## To do
All that is needed is each line of the entries holding the word "will", copied as it stands.

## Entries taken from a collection
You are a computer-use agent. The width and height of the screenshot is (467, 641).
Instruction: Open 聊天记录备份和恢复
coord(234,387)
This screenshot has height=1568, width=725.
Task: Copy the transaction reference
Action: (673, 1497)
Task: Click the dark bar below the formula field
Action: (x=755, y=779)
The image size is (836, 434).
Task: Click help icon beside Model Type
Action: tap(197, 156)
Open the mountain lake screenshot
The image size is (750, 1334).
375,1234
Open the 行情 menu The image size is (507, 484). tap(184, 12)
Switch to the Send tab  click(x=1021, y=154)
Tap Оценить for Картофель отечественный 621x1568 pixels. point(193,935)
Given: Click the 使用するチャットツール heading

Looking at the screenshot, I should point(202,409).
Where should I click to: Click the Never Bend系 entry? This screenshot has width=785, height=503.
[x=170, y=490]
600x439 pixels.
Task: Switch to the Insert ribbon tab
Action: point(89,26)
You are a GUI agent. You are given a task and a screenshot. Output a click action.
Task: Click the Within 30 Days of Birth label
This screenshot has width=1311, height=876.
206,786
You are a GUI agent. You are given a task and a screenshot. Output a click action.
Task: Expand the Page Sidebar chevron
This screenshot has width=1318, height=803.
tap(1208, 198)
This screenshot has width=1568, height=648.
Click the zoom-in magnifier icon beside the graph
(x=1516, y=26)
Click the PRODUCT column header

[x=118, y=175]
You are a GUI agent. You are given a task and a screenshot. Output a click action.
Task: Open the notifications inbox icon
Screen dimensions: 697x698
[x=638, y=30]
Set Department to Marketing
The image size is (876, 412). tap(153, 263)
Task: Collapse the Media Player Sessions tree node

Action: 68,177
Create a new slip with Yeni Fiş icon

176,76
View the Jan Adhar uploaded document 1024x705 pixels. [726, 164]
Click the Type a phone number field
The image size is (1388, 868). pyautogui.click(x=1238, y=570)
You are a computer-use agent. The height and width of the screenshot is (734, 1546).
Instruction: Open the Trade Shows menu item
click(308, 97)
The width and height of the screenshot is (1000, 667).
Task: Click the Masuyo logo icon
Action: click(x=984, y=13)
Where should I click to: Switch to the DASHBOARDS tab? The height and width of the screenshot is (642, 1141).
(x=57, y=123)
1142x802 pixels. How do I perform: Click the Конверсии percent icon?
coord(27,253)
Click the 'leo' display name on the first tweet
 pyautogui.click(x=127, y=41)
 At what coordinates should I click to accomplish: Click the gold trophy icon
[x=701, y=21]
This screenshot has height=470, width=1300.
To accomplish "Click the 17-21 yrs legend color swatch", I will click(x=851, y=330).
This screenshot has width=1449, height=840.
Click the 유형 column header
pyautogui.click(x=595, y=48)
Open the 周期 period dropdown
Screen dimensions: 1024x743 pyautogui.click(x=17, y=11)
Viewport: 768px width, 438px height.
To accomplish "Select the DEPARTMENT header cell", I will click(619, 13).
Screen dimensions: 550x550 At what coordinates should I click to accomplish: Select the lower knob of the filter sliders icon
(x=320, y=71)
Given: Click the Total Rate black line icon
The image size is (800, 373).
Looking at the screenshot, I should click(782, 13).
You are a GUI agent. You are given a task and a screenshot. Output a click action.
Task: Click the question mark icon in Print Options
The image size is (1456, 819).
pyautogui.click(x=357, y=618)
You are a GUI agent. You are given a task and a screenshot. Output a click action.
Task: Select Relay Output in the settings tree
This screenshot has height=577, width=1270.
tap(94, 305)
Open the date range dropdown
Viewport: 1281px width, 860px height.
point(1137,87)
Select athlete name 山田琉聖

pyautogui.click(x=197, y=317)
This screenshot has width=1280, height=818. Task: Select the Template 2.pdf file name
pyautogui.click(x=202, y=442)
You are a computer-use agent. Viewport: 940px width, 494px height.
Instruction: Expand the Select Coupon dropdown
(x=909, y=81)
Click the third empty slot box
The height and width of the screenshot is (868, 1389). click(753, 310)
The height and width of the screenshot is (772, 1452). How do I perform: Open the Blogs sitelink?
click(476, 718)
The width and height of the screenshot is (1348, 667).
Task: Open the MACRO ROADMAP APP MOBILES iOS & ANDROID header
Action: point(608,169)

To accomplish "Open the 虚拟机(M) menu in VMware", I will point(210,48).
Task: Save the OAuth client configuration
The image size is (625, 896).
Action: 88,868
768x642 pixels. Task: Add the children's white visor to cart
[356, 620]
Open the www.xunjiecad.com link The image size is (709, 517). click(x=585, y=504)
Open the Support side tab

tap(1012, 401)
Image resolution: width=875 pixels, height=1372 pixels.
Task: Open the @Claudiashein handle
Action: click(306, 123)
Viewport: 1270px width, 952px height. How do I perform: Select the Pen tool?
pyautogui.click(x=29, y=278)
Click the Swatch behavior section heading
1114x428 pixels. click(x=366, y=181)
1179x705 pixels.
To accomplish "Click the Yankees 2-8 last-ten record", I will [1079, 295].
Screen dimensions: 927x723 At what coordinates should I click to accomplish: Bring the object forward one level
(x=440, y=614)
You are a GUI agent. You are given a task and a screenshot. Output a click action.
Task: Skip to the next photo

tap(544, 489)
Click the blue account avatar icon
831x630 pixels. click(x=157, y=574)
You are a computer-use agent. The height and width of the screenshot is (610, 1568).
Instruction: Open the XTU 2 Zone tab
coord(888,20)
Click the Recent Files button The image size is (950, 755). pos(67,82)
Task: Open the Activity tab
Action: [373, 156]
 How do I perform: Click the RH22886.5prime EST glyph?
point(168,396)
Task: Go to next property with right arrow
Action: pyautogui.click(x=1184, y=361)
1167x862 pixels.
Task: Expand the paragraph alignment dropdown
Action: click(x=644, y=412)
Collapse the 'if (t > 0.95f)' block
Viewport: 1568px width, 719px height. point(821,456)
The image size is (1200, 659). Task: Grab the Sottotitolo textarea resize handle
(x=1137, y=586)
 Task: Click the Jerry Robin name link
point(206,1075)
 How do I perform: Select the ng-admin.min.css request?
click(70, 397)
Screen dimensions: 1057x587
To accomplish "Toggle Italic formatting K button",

## Response box
To accomplish "Click the 17-21 yrs legend color swatch", I will click(x=851, y=330).
To accomplish "Select the DEPARTMENT header cell", I will click(619, 13).
To accomplish "Open the 虚拟机(M) menu in VMware", I will point(210,48).
To accomplish "Click the Yankees 2-8 last-ten record", I will [1079, 295].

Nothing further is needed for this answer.